*** Begin section ***

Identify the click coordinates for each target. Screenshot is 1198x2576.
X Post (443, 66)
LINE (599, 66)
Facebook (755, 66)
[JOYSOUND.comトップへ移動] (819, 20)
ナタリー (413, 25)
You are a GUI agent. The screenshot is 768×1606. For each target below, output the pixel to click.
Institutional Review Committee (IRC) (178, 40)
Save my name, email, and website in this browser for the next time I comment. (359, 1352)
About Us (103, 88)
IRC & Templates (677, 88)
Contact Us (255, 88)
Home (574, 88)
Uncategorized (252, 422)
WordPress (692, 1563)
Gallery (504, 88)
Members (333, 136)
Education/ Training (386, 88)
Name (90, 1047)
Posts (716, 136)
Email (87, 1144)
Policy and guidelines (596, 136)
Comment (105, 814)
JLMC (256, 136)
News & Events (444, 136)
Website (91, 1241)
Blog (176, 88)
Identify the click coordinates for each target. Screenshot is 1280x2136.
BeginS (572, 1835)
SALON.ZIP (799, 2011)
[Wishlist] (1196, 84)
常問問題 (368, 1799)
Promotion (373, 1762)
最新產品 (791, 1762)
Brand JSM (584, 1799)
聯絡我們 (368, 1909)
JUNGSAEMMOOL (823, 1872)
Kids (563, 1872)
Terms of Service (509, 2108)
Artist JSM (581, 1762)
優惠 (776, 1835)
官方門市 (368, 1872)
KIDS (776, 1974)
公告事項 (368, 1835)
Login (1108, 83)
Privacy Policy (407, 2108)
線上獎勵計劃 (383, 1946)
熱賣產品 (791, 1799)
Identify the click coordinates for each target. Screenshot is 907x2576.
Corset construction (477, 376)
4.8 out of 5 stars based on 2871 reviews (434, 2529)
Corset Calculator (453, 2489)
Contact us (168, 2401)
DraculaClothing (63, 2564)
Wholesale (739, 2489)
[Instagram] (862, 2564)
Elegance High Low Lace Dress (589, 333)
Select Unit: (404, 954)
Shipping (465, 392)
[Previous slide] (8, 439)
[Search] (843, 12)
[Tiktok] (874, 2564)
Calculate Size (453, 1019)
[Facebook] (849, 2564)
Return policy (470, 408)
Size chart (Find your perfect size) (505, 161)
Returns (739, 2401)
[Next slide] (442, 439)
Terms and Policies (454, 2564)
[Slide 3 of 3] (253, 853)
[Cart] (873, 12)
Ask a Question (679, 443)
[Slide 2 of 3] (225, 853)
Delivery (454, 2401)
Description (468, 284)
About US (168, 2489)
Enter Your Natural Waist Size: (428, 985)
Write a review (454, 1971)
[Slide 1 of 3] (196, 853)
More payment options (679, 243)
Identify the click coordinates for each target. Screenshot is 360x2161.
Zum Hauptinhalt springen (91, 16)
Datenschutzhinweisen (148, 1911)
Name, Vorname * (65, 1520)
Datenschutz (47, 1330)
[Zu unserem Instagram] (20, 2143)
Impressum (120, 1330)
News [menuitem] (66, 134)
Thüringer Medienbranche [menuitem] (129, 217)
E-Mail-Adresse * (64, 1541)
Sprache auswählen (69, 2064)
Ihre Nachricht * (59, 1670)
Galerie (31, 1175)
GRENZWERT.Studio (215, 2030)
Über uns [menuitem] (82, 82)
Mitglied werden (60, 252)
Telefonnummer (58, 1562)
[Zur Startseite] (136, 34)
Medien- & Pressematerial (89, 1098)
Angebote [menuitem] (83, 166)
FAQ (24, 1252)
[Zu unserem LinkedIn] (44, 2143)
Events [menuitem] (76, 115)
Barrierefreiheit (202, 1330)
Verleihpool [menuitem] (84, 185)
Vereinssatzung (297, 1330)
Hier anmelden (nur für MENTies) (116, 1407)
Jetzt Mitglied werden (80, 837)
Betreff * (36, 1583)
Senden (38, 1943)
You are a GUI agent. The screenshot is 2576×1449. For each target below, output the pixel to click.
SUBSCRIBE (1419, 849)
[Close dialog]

*** End section ***

_TRY IT_. Print the material in full, exactly as written.

_FINAL ANSWER_.
Identify the click coordinates for each target. Screenshot is 1198x2576.
X Post (443, 66)
LINE (599, 66)
Facebook (755, 66)
[JOYSOUND.comトップへ移動] (819, 20)
ナタリー (413, 25)
You are a GUI agent. The screenshot is 768×1606. For each target below, output the pixel to click.
Institutional Review Committee (IRC) (178, 40)
Save my name, email, and website in this browser for the next time I comment. (359, 1352)
About Us (103, 88)
IRC & Templates (677, 88)
Contact Us (255, 88)
Home (574, 88)
Uncategorized (252, 422)
WordPress (692, 1563)
Gallery (504, 88)
Members (333, 136)
Education/ Training (386, 88)
Name (90, 1047)
Posts (716, 136)
Email (87, 1144)
Policy and guidelines (596, 136)
Comment (105, 814)
JLMC (256, 136)
News & Events (444, 136)
Website (91, 1241)
Blog (176, 88)
Identify the click coordinates for each target. Screenshot is 1280x2136.
BeginS (572, 1835)
SALON.ZIP (799, 2011)
[Wishlist] (1196, 84)
常問問題 (368, 1799)
Promotion (373, 1762)
最新產品 (791, 1762)
Brand JSM (584, 1799)
聯絡我們 (368, 1909)
JUNGSAEMMOOL (823, 1872)
Kids (563, 1872)
Terms of Service (509, 2108)
Artist JSM (581, 1762)
優惠 (776, 1835)
官方門市 (368, 1872)
KIDS (776, 1974)
公告事項 (368, 1835)
Login (1108, 83)
Privacy Policy (407, 2108)
線上獎勵計劃 (383, 1946)
熱賣產品 (791, 1799)
Identify the click coordinates for each target. Screenshot is 907x2576.
Corset construction (477, 376)
4.8 out of 5 stars based on 2871 reviews (434, 2529)
Corset Calculator (453, 2489)
Contact us (168, 2401)
DraculaClothing (63, 2564)
Wholesale (739, 2489)
[Instagram] (862, 2564)
Elegance High Low Lace Dress (589, 333)
Select Unit: (404, 954)
Shipping (465, 392)
[Previous slide] (8, 439)
[Search] (843, 12)
[Tiktok] (874, 2564)
Calculate Size (453, 1019)
[Facebook] (849, 2564)
Return policy (470, 408)
Size chart (Find your perfect size) (505, 161)
Returns (739, 2401)
[Next slide] (442, 439)
Terms and Policies (454, 2564)
[Slide 3 of 3] (253, 853)
[Cart] (873, 12)
Ask a Question (679, 443)
[Slide 2 of 3] (225, 853)
Delivery (454, 2401)
Description (468, 284)
About US (168, 2489)
Enter Your Natural Waist Size: (428, 985)
Write a review (454, 1971)
[Slide 1 of 3] (196, 853)
More payment options (679, 243)
Identify the click coordinates for each target. Screenshot is 360x2161.
Zum Hauptinhalt springen (91, 16)
Datenschutzhinweisen (148, 1911)
Name, Vorname * (65, 1520)
Datenschutz (47, 1330)
[Zu unserem Instagram] (20, 2143)
Impressum (120, 1330)
News [menuitem] (66, 134)
Thüringer Medienbranche [menuitem] (129, 217)
E-Mail-Adresse * (64, 1541)
Sprache auswählen (69, 2064)
Ihre Nachricht * (59, 1670)
Galerie (31, 1175)
GRENZWERT.Studio (215, 2030)
Über uns [menuitem] (82, 82)
Mitglied werden (60, 252)
Telefonnummer (58, 1562)
[Zur Startseite] (136, 34)
Medien- & Pressematerial (89, 1098)
Angebote [menuitem] (83, 166)
FAQ (24, 1252)
[Zu unserem LinkedIn] (44, 2143)
Events [menuitem] (76, 115)
Barrierefreiheit (202, 1330)
Verleihpool [menuitem] (84, 185)
Vereinssatzung (297, 1330)
Hier anmelden (nur für MENTies) (116, 1407)
Jetzt Mitglied werden (80, 837)
Betreff * (36, 1583)
Senden (38, 1943)
You are a GUI agent. The screenshot is 2576×1449. For each target below, output the pixel to click.
SUBSCRIBE (1419, 849)
[Close dialog]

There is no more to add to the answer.